Testing Claims About Proportions. In Exercises 9–32, test the given claim. Identify the null hypothesis, alternative hypothesis, test statistic, P-value, or critical value(s), then state the conclusion about the null hypothesis, as well as the final conclusion that addresses the original claim. Use the P-value method unless your instructor specifies otherwise. Use the normal distribution as an approximation to the binomial distribution, as described in Part 1 of this section.

Survey Return Rate In a study of cell phone use and brain hemispheric dominance, an Internet survey was e-mailed to 5000 subjects randomly selected from an online group involved with ears. 717 surveys were returned. Use a 0.01 significance level to test the claim that the return rate is less than 15%.

Out of 5000 e-mails distributed, 717 surveys were returned.

The null hypothesis is written as follows:

The proportion of surveys that were returned equals15%.

$H_0:p=0.15$

The alternative hypothesis is written as follows:

The proportion of surveys that were returned is less than 15%.

$H_1:p<0.15$

The test is left-tailed.

The sample size is n=5000.

The sample proportion of surveys that were returnedis as follows:

$$\begin{gathered} \hat{p}=\frac{717}{5000} \\ =0.143 \end{gathered}$$

The population proportion of surveys that were returned is 0.15.

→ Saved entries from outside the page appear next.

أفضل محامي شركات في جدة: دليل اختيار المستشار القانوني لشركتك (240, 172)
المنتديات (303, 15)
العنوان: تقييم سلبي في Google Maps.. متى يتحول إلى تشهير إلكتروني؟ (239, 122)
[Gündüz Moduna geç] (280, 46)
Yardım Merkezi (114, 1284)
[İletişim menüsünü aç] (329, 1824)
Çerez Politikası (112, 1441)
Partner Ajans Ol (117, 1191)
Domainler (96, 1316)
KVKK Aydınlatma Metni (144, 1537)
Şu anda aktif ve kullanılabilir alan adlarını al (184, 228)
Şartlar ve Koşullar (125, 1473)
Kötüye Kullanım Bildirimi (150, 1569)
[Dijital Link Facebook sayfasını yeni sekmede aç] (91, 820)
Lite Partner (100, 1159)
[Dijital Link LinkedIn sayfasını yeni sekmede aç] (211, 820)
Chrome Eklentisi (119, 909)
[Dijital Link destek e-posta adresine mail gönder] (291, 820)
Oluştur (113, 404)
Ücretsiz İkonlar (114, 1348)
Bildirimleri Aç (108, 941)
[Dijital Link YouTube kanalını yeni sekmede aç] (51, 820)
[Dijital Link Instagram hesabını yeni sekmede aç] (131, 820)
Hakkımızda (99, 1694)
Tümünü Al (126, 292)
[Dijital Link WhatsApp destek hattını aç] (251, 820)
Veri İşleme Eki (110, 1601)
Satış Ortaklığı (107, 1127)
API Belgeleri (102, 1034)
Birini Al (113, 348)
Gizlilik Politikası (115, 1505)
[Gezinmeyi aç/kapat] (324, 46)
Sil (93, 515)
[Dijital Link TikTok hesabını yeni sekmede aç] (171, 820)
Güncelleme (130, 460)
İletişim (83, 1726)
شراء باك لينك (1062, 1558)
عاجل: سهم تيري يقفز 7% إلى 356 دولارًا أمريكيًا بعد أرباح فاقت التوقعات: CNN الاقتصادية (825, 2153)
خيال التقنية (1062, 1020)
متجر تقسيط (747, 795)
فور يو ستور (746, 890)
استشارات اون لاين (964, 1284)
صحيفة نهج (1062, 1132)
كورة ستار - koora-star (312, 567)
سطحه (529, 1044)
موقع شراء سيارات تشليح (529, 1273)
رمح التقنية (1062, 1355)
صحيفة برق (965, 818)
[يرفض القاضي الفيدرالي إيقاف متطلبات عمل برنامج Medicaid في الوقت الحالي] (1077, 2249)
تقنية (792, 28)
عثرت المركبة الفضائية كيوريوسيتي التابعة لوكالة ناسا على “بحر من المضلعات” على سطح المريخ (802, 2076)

The value of the test statistic is computed below:

$$\begin{gathered} z=\frac{\hat{p}-p}{\sqrt{\frac{pq}{n}}} \\ =\frac{0.143-0.15}{\sqrt{\frac{0.15\left(1-0.15\right)}{5000}}} \\ =-1.307 \end{gathered}$$

Thus, z=-1.307.

Referring to the standard normal table, the critical value of z at $\alpha =0.01$ for a left-tailed test is -2.3263.

Referring to the standard normal table, the p-value for the test statistic value of-1.307 equals0.0956.

Since the p-value is greater than 0.05, the null hypothesis is failed to reject.

There is not enough evidence to support the claim that the proportion of surveys that were returned is less than 0.15.